(Records from a collection)
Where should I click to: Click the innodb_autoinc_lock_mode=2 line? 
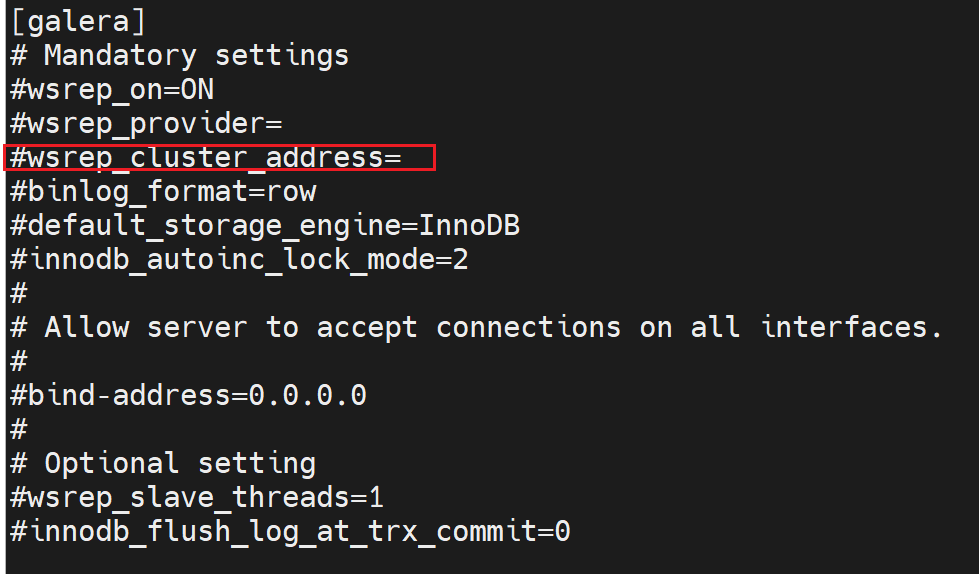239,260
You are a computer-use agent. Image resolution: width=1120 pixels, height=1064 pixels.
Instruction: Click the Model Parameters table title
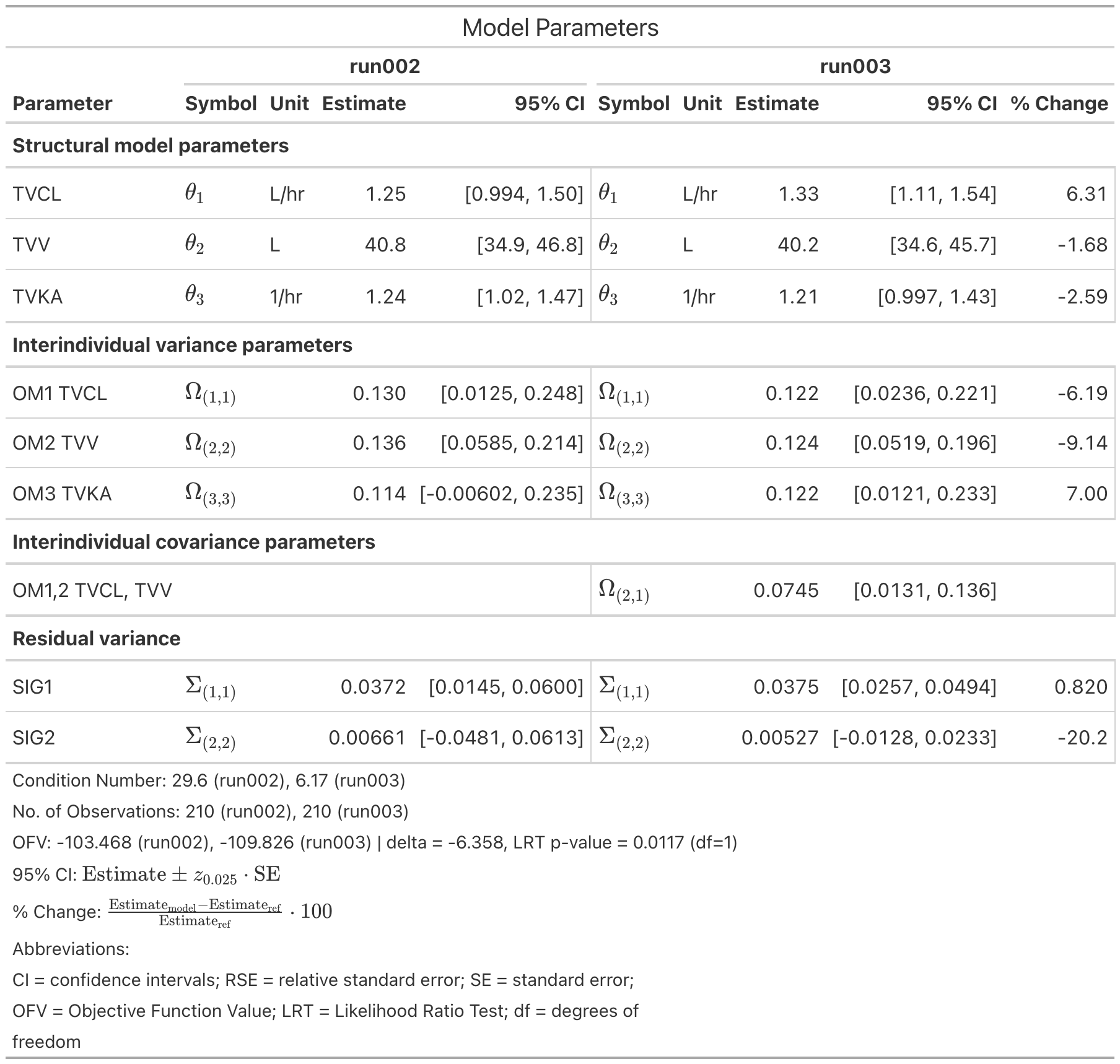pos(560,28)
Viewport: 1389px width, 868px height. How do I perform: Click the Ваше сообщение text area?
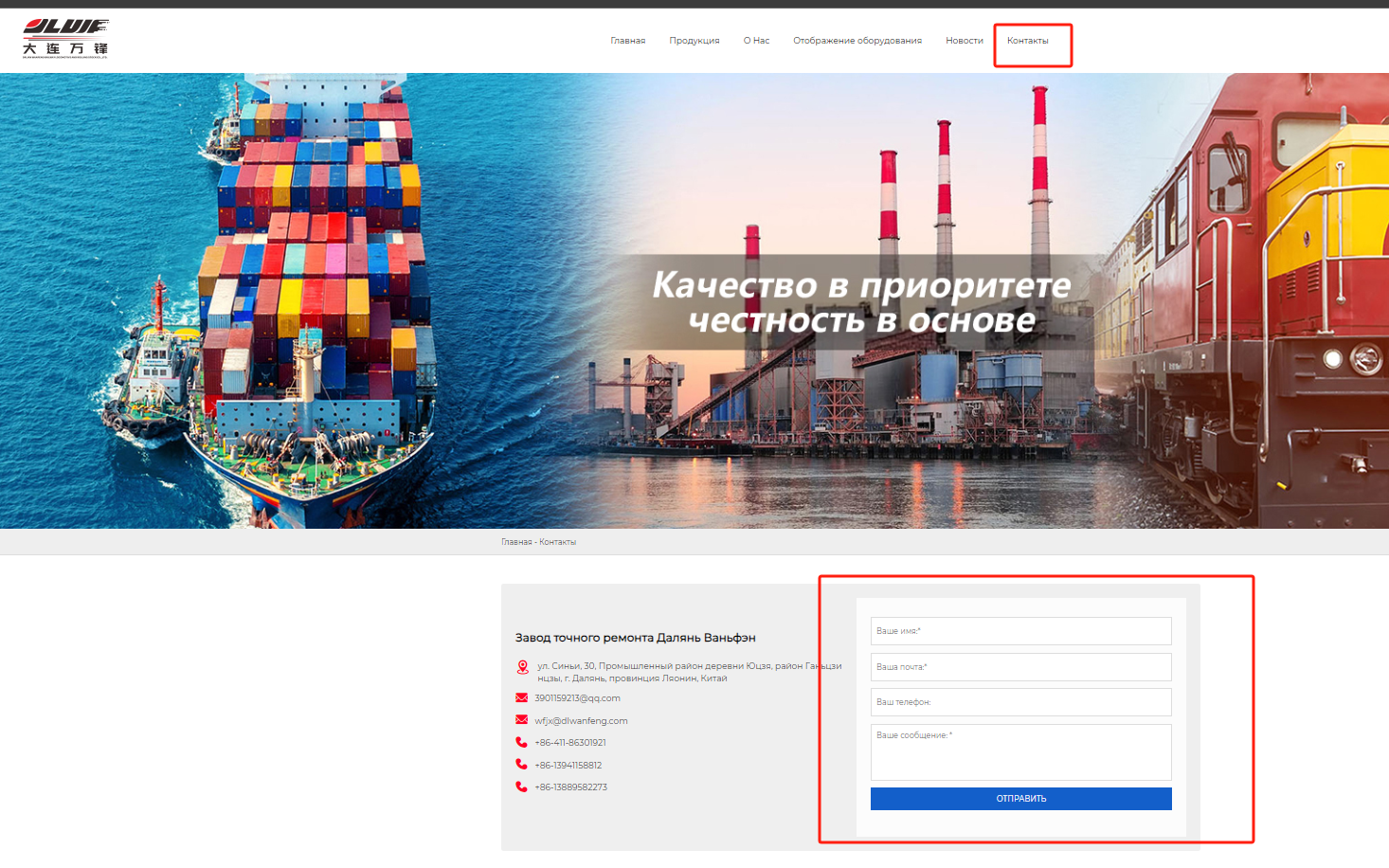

--

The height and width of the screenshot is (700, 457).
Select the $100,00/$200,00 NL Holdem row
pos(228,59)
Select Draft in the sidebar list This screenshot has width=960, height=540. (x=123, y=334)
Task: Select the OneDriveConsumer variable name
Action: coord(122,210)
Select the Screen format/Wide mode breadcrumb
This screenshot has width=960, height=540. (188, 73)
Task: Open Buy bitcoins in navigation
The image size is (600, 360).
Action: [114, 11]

Requirements>
Pick out every line of the material above that contains the word "This", counting only matches with the same capitalization.

Written response>
Select Draft in the sidebar list This screenshot has width=960, height=540. (x=123, y=334)
This screenshot has width=960, height=540. (188, 73)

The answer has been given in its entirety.